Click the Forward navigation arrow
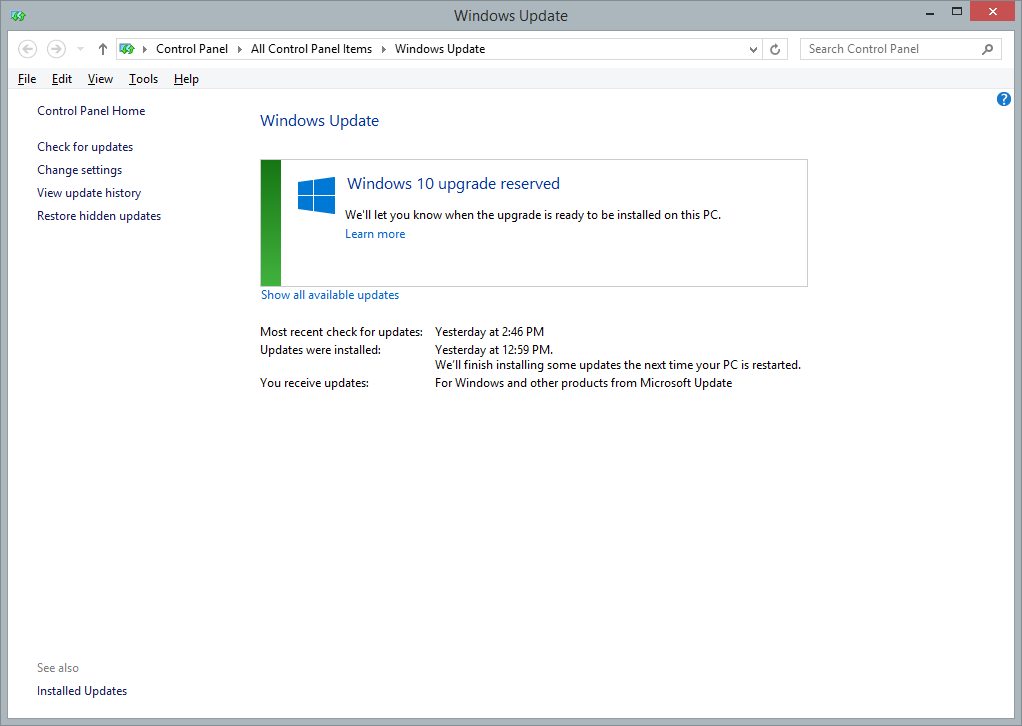 (x=56, y=49)
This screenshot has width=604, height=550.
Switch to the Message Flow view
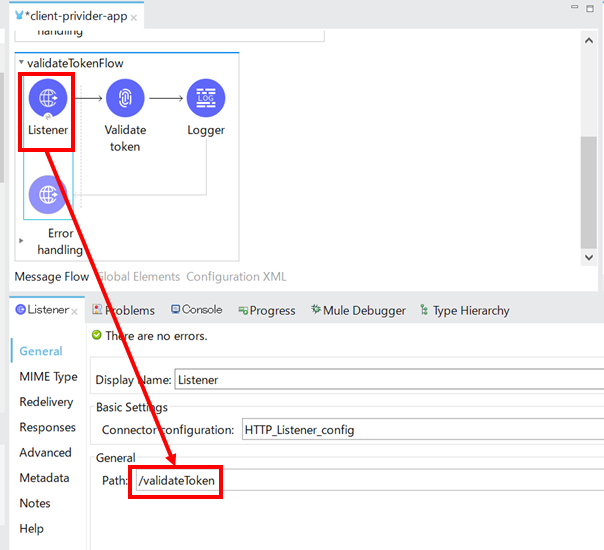pyautogui.click(x=51, y=276)
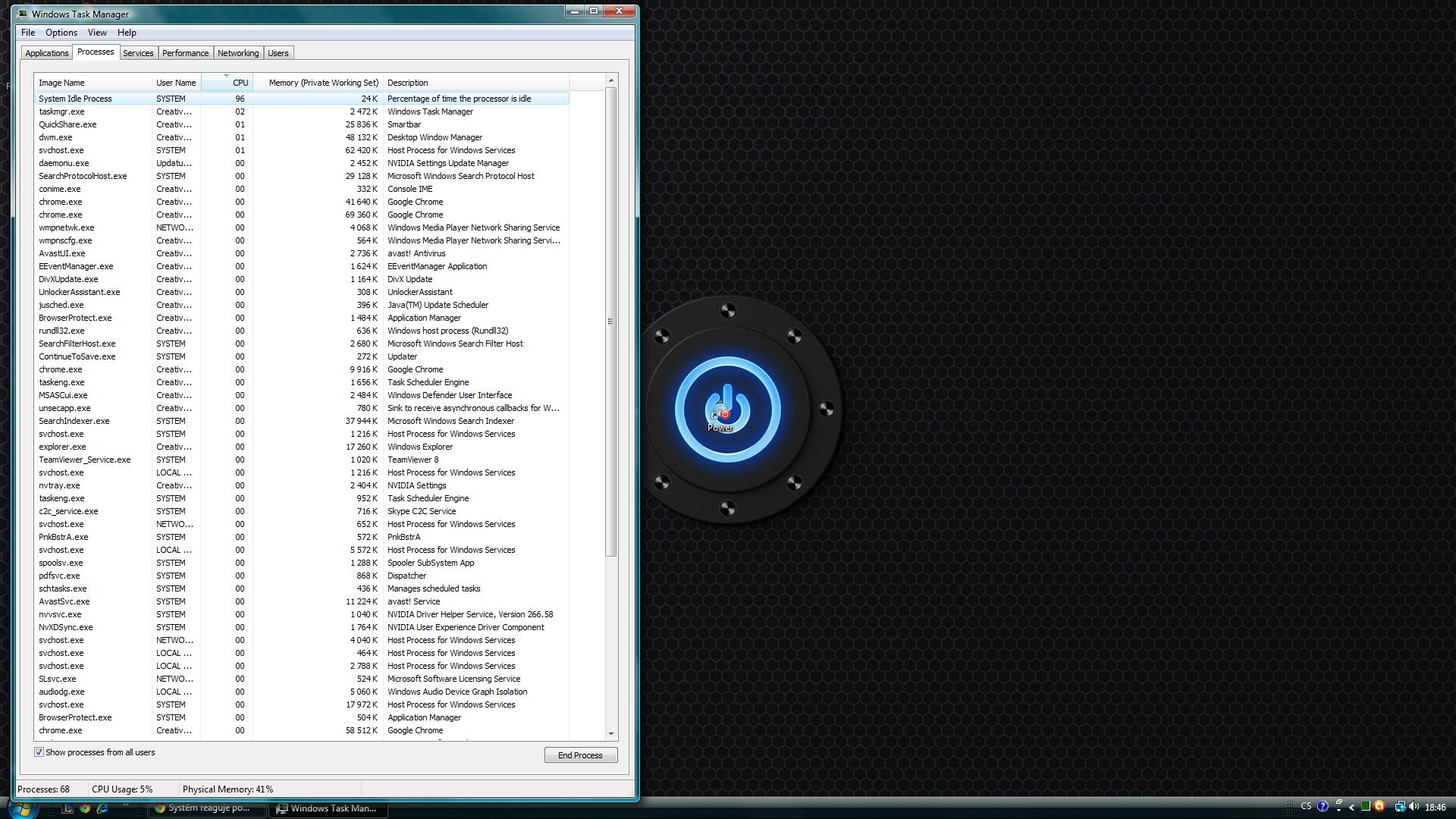Click the Power desktop shortcut icon
The width and height of the screenshot is (1456, 819).
[720, 413]
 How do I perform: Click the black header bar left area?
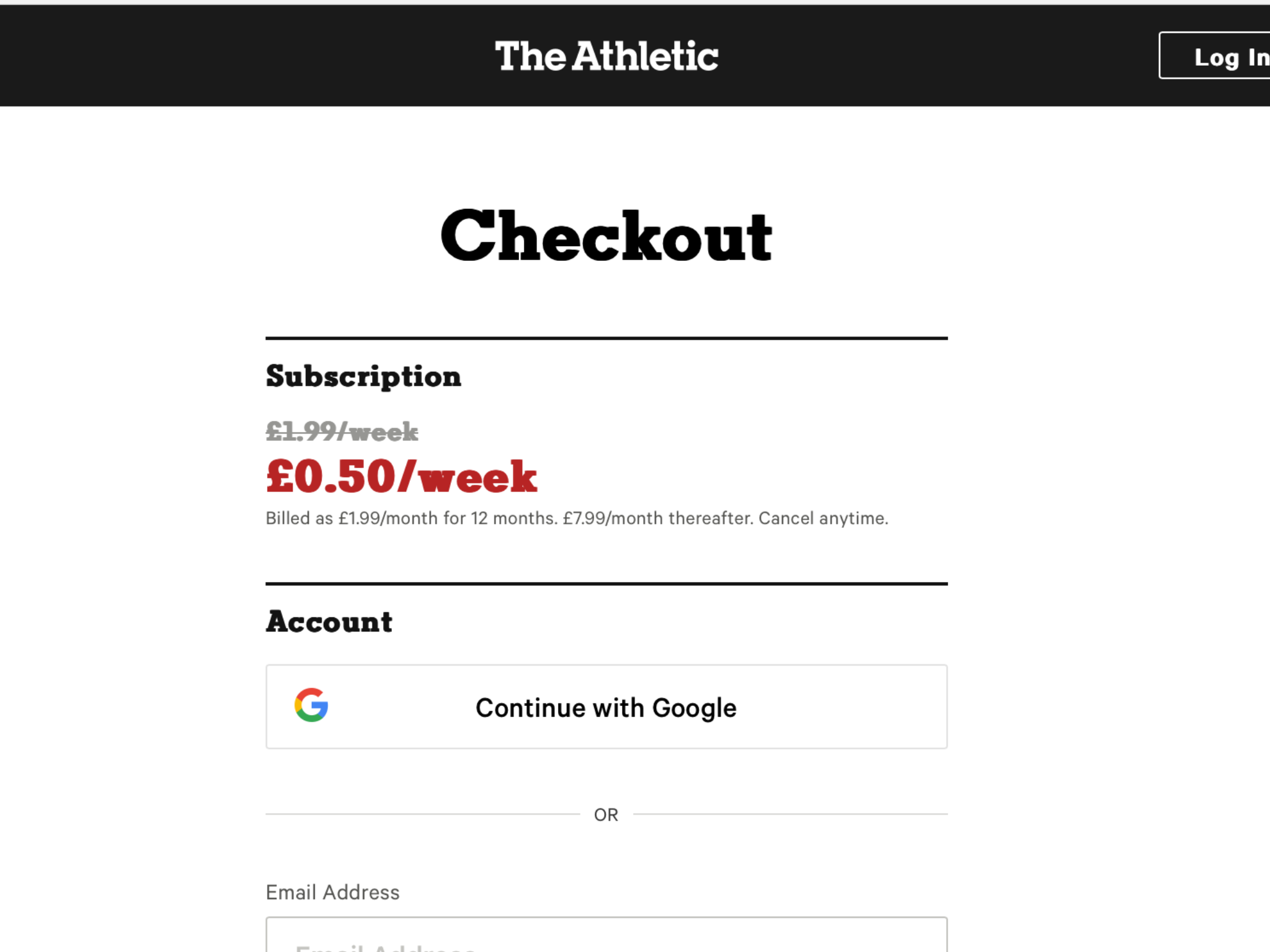coord(236,56)
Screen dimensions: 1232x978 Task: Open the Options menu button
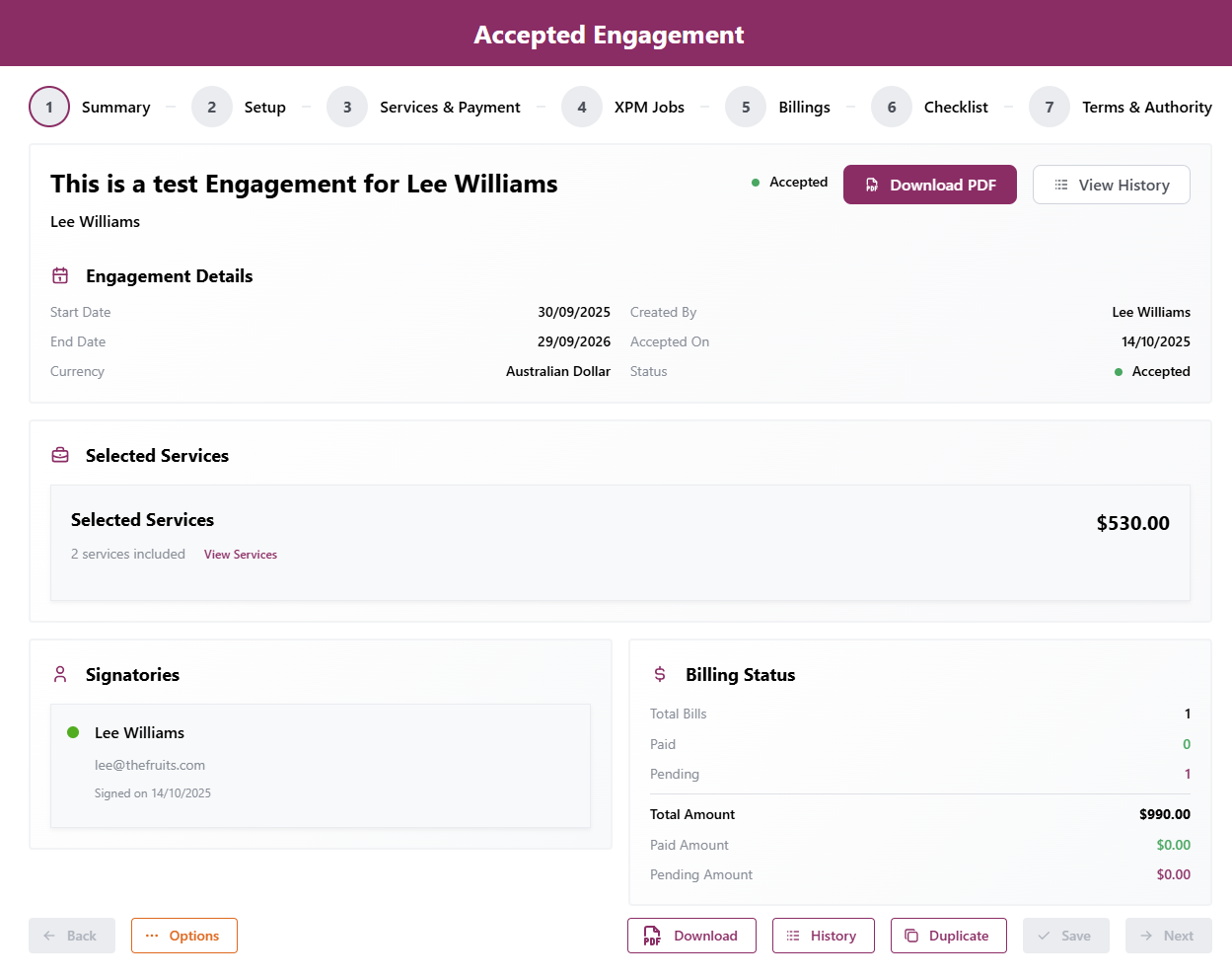183,936
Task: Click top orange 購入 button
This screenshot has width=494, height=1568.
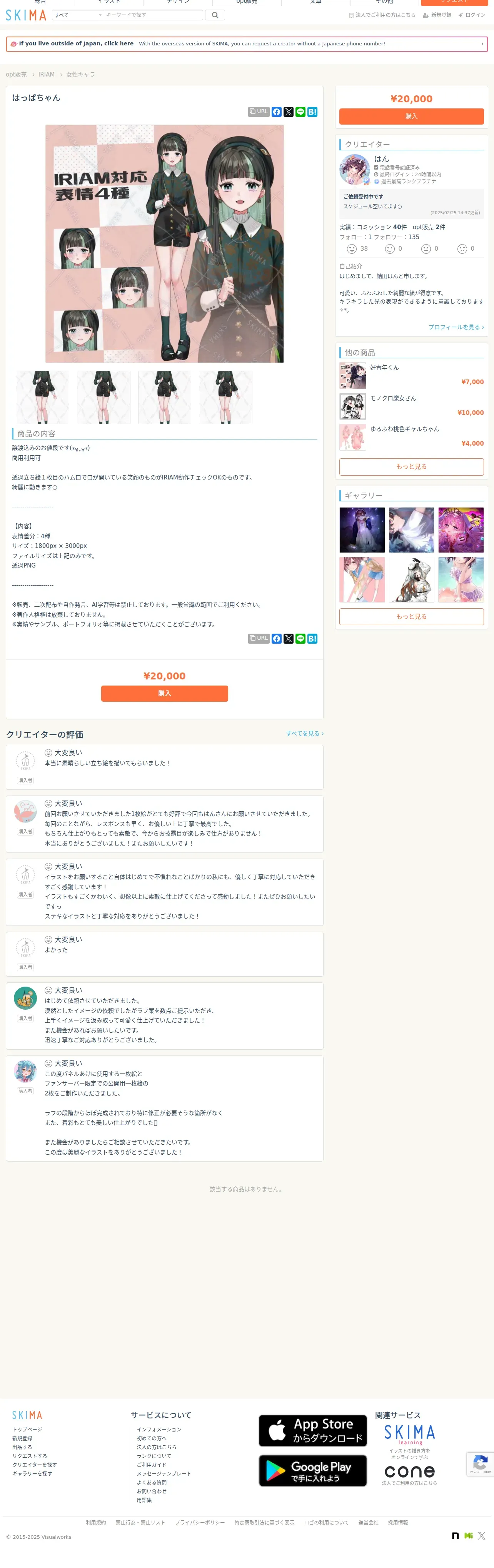Action: pyautogui.click(x=411, y=116)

* * *

> _AIM OF THE TASK_: Copy the data above line for line without changing anything, and leave out the pictures.

> _PROBLEM SOLUTION_:
Click the Forward navigation arrow
 (x=56, y=49)
This screenshot has width=604, height=550.
Switch to the Message Flow view
pyautogui.click(x=51, y=276)
Click the Power desktop shortcut icon
The width and height of the screenshot is (1456, 819).
[720, 413]
 How do I perform: Click the black header bar left area?
coord(236,56)
Screen dimensions: 1232x978 Task: Open the Options menu button
183,936
Task: Click top orange 購入 button
This screenshot has width=494, height=1568.
Action: pyautogui.click(x=411, y=116)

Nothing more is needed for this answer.